Foveated Video
Approach
One interesting aspect of the project is to capture a
representation of a remote location with nonuniform resolution.
Due to camera and bandwidth limitations, we cannot create a
single high-resolution image representing the environment.
However, we can allocate resources on a global and local scale to
direct the areas of high-resolution. While one camera with a
wide field of view captures the macroview of the environment, one
or more cameras with a smaller field of view obtain a
high-resolution image of portions of the environment. Because
these cameras can pan, tilt, and zoom, their foveated vision
moves across the environment. In this way, they can concentrate
image resolution on objects of interest.
To construct these nonuniform resolution representations, we must
merge these overlapping video streams into one conceptual image.

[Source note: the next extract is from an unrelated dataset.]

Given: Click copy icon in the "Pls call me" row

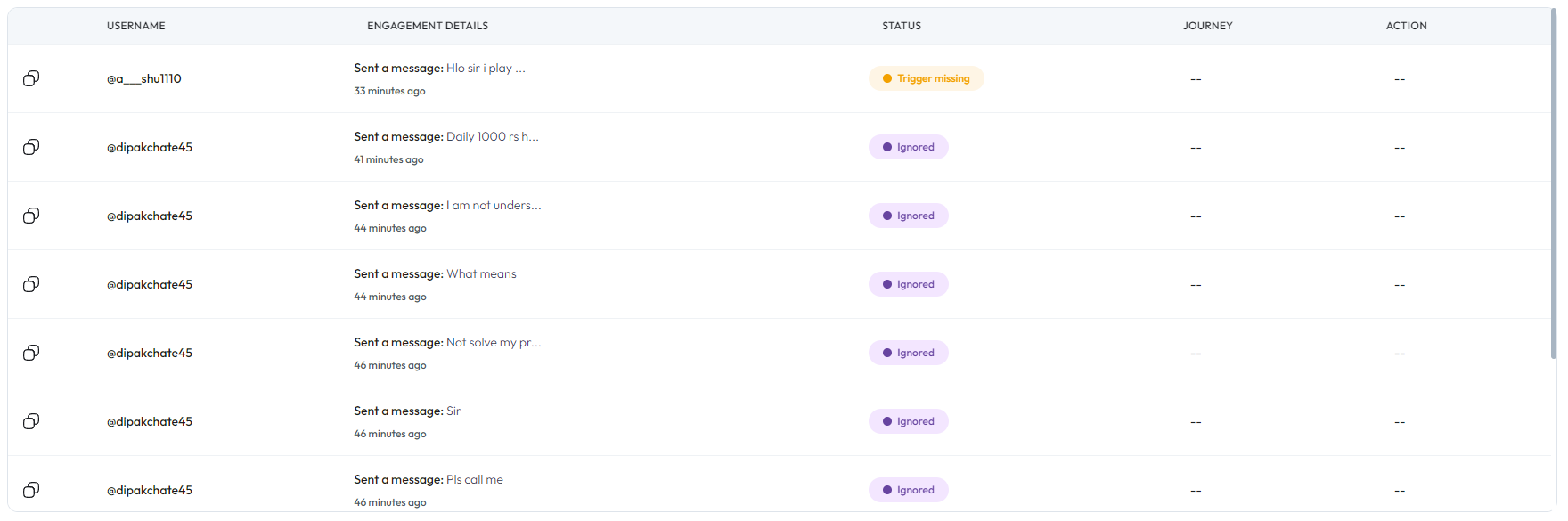Looking at the screenshot, I should click(x=31, y=490).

The macroview image is used as the basis of the representation,
and the microview images are registered into the macroview.

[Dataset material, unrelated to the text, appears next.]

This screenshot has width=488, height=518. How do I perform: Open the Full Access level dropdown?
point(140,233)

Registration will be aided with intrinsic camera calibration and
the pan-tilt-zoom parameters of the microcameras. This
information will aid in localizing and warping the microviews for
a seamless fit in the macroview.
The views from the cameras are transmitted as separate video
streams and are merged together at the receiver (lecture location)
side. The lecturer normally sees the mactoview of the audience at
the remote location, but has the option to zoom in at particular
portions of the image and obtain a clearer view of a person asking
question, for example. If the user also has control over the motion
of the moving cameras, he can zoom in at any part of the image.
Otherwise, an attempt to magnify a region where no hi-resolution
data is available, will result in a blury picture.
Challenges
A big challenge is determining accurate registration of the
microviews within the macroview. Several phenomena can make this
difficult. First, the cameras will have different lenses, each
imposing a different warp on the objects. Camera calibration
will help us remove those effects. Second, the images may have
differing brightness due to distinct camera responses. These
brightness discontinuities must be smoothed to create a coherent
appearance. Finally, the pan-tilt-zoom parameters of each
microcamera must be mapped into a global parameter system. In
some sense, this is extrinsic camera calibration because we must
determine the relationship between all the microcameras and the
macrocamera in order to interpret the pan-tilt-zoom parameters.
Merging the video streams from the different cameras also poses some
challenges. The integration of the images should be seamless, or at
least tolerable by the user. This is especially true for the parts of the
picture where there is a transition from hi-res to lo-res video.
On the other hand, it might be convenient to be able to spotlight a
speaking person whose image is being captured in a hi-res video stream,
thereby taking advantage of the resolution difference with the rest of
the image. There are probably other choices regarding the user interface
that need to be explored. It is concievable that the hi-res images can be
cached, i.e., if a portion of the picture was zoomed in at some point,
but no changes occure in that region afterwards, then the last
hi-res view of that region is still valid. Probably the greatest challenge,
is that the process of merging the video streams must be done in
real time.